----- EXCERPT -----
Deploy TensorFlow Serving on Dedicated Servers

Deploy TensorFlow Serving on Dedicated Servers

Deploy TensorFlow Serving on Dedicated Servers

TensorFlow Serving is a powerful, flexible system designed for serving machine learning models in production environments. By deploying TensorFlow Serving on dedicated servers, you can gain better performance, scalability, and security for your AI-powered applications. This setup allows you to host trained TensorFlow models, handle real-time predictions, and seamlessly integrate machine learning into your web or mobile platforms.

A dedicated server gives you full control over resources, enables smooth model updates, faster response times, and the ability to handle higher traffic without downtime. Whether you’re running a small AI project or a large-scale machine learning service, combining TensorFlow Serving with a reliable dedicated hosting solution ensures a professional and production-ready environment.

Now proceed to the rest of the article to deploy TensorFlow Serving on a dedicated server. In this guide to show you the steps we will use on a fresh Ubuntu 22.04 or Ubuntu 24.04 dedicated server (CPU-only or NVIDIA GPU).

Steps To Deploy TensorFlow Serving on Dedicated Servers

This guide covers model export, directory structure, Docker and native installs, config for multi-model and versioning, batching, performance tuning, monitoring, security, reverse proxy, systemd, and client examples.

Let’s dive into the guide steps by preparing the server.

Prepare a Dedicated Server for TensorFlow Serving

Every successful deployment starts with a properly configured server. You must install essential system packages, set up firewall rules, and create a directory where all your models will be stored.
-----
:: WRITTEN TASK ::
Could you retype the TensorFlow Serving deployment guide above word for word, from its first heading through its final sentence?
----- EXTRACTED RECORDS -----
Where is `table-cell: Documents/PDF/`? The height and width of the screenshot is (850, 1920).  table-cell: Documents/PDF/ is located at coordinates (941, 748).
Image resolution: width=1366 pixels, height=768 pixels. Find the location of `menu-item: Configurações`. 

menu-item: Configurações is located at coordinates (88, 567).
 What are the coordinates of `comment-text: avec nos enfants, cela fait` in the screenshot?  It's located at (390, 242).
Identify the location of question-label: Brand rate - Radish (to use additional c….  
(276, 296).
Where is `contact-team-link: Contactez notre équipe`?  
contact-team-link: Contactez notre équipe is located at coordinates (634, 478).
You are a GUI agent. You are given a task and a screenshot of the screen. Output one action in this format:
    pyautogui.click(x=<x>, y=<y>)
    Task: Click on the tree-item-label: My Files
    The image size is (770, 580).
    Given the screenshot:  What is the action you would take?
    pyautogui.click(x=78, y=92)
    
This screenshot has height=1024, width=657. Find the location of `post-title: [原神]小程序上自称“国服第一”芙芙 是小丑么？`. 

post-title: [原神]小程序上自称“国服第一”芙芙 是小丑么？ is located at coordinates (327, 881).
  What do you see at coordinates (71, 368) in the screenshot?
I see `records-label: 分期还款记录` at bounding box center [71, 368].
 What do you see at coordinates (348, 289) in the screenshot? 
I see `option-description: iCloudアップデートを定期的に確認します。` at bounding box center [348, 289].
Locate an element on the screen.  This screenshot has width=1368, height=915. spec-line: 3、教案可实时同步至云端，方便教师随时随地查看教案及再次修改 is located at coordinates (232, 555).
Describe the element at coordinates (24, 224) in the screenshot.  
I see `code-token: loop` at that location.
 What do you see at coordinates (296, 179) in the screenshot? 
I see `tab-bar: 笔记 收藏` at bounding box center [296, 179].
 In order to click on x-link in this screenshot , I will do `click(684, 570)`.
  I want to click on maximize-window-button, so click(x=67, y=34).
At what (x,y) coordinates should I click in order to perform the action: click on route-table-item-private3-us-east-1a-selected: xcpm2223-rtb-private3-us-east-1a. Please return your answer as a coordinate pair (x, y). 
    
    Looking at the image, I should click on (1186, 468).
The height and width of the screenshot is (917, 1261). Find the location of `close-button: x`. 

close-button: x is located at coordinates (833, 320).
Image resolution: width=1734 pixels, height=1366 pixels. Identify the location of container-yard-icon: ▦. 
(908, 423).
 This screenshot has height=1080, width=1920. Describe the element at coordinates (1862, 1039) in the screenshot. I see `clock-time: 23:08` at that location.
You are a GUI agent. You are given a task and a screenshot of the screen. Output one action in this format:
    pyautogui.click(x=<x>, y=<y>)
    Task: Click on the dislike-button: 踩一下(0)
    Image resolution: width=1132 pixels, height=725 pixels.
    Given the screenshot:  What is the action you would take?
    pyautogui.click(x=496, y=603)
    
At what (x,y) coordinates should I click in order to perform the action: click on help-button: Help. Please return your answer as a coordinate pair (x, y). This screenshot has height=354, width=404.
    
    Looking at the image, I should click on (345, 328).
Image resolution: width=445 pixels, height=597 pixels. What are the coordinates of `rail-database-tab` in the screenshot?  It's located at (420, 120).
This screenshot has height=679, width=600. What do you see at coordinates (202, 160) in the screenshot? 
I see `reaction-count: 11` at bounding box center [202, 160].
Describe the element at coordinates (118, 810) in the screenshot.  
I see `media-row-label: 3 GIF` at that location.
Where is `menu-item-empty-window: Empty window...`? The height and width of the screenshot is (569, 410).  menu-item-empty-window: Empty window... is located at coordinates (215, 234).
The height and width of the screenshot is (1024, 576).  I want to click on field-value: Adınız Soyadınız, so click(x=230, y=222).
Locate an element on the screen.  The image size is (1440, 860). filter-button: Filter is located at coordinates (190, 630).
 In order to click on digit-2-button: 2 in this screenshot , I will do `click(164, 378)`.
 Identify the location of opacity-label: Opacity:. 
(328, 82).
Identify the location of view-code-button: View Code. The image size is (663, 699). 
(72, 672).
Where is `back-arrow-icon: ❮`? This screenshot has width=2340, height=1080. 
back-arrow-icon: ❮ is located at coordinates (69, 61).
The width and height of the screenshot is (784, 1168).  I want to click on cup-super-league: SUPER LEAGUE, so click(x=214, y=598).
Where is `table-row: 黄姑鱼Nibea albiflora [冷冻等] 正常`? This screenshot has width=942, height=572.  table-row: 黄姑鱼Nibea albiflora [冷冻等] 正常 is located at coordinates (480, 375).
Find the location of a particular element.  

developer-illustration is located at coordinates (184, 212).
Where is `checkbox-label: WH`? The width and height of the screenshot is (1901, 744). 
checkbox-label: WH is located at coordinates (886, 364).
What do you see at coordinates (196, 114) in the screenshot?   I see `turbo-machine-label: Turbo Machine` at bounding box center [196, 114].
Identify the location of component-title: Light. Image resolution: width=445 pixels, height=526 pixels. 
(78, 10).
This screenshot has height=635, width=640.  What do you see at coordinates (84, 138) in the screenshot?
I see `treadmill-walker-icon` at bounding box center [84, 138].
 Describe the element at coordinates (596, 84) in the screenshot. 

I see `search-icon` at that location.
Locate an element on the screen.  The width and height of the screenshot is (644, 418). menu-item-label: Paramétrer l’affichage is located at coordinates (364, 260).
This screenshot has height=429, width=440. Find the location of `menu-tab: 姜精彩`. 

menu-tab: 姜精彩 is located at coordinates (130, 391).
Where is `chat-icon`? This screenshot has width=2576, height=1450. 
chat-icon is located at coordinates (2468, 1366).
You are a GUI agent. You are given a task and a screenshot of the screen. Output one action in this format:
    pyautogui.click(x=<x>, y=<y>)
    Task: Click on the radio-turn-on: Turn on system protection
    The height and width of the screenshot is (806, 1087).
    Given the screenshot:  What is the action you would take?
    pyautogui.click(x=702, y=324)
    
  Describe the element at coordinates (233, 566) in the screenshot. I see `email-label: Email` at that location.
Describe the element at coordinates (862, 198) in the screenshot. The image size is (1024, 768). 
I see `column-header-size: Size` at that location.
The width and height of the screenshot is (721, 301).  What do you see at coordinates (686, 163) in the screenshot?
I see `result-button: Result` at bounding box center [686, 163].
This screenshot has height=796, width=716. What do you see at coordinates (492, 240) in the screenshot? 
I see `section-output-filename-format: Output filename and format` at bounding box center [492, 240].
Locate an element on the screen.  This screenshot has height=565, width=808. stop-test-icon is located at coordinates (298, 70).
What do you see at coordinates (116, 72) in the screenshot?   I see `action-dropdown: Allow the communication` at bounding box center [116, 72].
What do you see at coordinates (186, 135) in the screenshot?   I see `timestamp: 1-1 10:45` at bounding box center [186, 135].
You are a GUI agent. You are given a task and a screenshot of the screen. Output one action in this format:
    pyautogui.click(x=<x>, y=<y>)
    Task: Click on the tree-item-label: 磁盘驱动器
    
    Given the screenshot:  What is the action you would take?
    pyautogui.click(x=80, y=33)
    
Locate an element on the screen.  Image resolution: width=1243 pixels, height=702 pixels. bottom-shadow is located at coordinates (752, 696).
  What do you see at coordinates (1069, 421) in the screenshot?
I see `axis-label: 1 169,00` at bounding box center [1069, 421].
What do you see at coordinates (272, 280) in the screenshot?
-----
:: ANSWER BOX ::
Deploy TensorFlow Serving on Dedicated Servers

Deploy TensorFlow Serving on Dedicated Servers

Deploy TensorFlow Serving on Dedicated Servers

TensorFlow Serving is a powerful, flexible system designed for serving machine learning models in production environments. By deploying TensorFlow Serving on dedicated servers, you can gain better performance, scalability, and security for your AI-powered applications. This setup allows you to host trained TensorFlow models, handle real-time predictions, and seamlessly integrate machine learning into your web or mobile platforms.

A dedicated server gives you full control over resources, enables smooth model updates, faster response times, and the ability to handle higher traffic without downtime. Whether you’re running a small AI project or a large-scale machine learning service, combining TensorFlow Serving with a reliable dedicated hosting solution ensures a professional and production-ready environment.

Now proceed to the rest of the article to deploy TensorFlow Serving on a dedicated server. In this guide to show you the steps we will use on a fresh Ubuntu 22.04 or Ubuntu 24.04 dedicated server (CPU-only or NVIDIA GPU).

Steps To Deploy TensorFlow Serving on Dedicated Servers

This guide covers model export, directory structure, Docker and native installs, config for multi-model and versioning, batching, performance tuning, monitoring, security, reverse proxy, systemd, and client examples.

Let’s dive into the guide steps by preparing the server.

Prepare a Dedicated Server for TensorFlow Serving

Every successful deployment starts with a properly configured server. You must install essential system packages, set up firewall rules, and create a directory where all your models will be stored.